But all this is to be expected. People have differing ideas on what Fallout is, or must be; to say that Fallout 76 is or isn’t an RPG is to kind of miss the point on what the game was originally trying to do. At its heart it was a softcore survival sim; the vast, empty Appalachia presents a huge, truly open world that tells its story through breadcrumbs but otherwise is content to leave you to it.
Sure, the random “events” that pop up, timed quests that give big rewards that only get better the more difficult the event, are a somewhat inorganic way of getting players to work together, but you don’t have to do them, you don’t have to interact with other players, you don’t even need to bother with the cash shop if you’re not invested in building cool C.A.M.P.s. And yes, the overall sense that you’re supposed to work with other people for the more difficult encounters remains — the game itself recommends tackling the original main quest’s de facto final boss with no less than eight people. Making matters worse, Bethesda doesn’t really seem to know what to do with players who finish the story content; updates bring new events, but little in the way of “raid” content, so you’re often logging in to do brief daily quests, do the “Daily Ops” and run a few certain events and then you’re done for the day, as the events don’t take long to complete. The grind for getting decent legendary gear, or even rare C.A.M.P. plans, is frustrating more often than it’s rewarding.

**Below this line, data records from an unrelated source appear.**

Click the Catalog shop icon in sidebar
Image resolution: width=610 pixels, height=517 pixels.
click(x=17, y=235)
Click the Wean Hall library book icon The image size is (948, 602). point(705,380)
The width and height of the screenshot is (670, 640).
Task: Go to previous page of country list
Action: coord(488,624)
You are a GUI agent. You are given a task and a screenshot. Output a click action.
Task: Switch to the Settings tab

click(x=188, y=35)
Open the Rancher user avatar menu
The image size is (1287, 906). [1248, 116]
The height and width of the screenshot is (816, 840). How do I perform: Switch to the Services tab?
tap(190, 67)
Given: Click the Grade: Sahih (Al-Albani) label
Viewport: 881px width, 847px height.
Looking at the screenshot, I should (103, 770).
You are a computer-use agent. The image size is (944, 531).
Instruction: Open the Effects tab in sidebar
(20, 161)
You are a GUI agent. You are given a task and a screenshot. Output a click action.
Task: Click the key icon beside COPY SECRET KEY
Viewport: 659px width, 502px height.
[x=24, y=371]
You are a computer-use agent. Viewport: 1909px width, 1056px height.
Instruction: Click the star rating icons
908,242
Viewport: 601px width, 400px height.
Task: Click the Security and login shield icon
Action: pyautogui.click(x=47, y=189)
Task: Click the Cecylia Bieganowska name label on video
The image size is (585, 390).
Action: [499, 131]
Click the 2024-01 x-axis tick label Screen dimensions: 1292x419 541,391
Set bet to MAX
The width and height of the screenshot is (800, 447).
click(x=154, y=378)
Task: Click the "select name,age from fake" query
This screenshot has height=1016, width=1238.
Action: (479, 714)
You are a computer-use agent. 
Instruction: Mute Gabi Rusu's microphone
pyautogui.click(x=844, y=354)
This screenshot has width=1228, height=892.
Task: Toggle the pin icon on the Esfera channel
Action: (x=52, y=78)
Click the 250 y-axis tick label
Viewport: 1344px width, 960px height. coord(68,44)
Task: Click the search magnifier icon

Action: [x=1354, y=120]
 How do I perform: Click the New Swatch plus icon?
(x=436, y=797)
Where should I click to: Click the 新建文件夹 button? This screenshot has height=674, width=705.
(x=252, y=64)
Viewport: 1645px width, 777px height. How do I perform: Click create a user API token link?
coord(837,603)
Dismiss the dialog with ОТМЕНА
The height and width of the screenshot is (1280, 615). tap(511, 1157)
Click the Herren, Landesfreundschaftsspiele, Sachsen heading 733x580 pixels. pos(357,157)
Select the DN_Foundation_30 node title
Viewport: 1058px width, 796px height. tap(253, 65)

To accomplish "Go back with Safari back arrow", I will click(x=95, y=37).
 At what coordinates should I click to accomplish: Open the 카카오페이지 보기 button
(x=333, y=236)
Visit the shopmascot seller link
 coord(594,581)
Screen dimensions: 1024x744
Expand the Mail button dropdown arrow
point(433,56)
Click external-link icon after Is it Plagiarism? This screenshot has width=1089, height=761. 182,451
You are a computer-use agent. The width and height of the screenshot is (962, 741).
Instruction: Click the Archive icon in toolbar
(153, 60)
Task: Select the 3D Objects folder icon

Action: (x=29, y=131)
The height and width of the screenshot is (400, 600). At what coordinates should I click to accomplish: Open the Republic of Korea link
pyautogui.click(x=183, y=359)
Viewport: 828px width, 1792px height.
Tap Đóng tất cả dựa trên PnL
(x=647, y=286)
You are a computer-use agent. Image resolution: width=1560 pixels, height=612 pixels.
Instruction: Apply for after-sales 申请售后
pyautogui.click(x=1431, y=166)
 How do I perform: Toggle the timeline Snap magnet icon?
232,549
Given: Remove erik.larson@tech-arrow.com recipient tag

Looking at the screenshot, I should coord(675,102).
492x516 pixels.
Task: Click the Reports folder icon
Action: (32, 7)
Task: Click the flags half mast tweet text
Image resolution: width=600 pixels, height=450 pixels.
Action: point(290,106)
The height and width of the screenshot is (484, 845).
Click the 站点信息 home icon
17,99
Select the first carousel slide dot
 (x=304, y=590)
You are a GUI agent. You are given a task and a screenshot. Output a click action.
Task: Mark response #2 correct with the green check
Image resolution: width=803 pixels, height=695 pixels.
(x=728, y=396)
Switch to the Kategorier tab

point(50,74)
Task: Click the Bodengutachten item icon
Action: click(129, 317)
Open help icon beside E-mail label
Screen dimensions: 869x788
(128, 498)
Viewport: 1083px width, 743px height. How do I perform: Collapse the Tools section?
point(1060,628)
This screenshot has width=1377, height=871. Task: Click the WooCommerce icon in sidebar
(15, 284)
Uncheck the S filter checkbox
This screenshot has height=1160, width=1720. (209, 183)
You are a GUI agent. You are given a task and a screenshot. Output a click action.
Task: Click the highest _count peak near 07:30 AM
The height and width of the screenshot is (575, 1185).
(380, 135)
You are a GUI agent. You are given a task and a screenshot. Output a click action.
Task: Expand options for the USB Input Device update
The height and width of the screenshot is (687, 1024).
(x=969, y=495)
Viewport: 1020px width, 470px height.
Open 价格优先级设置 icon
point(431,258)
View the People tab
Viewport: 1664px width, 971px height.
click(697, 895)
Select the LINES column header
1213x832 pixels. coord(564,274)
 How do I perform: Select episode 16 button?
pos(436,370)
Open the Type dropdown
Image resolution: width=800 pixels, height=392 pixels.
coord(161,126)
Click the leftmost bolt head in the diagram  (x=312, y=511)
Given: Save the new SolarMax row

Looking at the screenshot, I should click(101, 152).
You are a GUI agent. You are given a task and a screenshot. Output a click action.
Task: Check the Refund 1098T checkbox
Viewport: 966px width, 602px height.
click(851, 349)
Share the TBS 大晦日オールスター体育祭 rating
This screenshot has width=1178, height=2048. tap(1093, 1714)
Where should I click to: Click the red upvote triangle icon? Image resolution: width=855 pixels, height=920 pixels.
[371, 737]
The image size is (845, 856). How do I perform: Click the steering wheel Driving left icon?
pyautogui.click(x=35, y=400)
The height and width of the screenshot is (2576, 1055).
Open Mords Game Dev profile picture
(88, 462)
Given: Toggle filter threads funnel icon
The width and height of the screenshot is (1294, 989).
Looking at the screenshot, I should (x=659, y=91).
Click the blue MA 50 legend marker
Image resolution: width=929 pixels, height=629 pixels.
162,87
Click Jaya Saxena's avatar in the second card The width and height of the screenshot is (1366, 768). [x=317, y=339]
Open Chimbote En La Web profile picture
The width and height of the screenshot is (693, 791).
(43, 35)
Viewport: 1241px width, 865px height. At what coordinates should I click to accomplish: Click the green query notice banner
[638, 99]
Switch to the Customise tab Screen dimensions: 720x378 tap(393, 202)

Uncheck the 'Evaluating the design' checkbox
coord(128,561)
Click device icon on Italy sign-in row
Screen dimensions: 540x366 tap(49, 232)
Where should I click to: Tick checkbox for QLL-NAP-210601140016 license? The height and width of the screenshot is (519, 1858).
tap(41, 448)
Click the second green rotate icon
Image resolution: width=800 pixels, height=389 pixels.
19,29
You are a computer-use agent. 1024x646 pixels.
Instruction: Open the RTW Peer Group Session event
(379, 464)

At its core, Fallout 76 is — or was — a compelling experience. But in the years since Wastelanders, one thing has become clear: the addition of NPCs complete with dialog trees to a game whose whole shtick was a depopulated wasteland, with nobody surviving not one but two apocalypses, really takes away from the purity of that vision, and as the game ages and more content is added, the old main quest not only becomes increasingly irrelevant, but the game gets more and more crowded in a way that the game by its nature cannot accommodate convincingly. None of your choices truly matter, because they can only ever be made inside instanced interiors, and they only ever affect those interiors. Choosing between Raiders or Settlers for the raid on Vault 79 is irrelevant, as you can still be friends with both. Choosing between Shin or Rahmani is irrelevant, as their politics ends at the door to Fort Atlas. So for every advancement to make the game’s core loop more fun — the overhaul in how leveling and perk cards and builds are handled is a big step forward for a game that wants you to explore as many roles as possible — it nevertheless loses a little more of what made it so charming to begin with. It’s lost sight of its original vision and doesn’t seem to know what kind of game it wants to be.
I still love this game a lot. But it hurts me to know that I will likely never again get to play the version of the game that made me love it to begin with.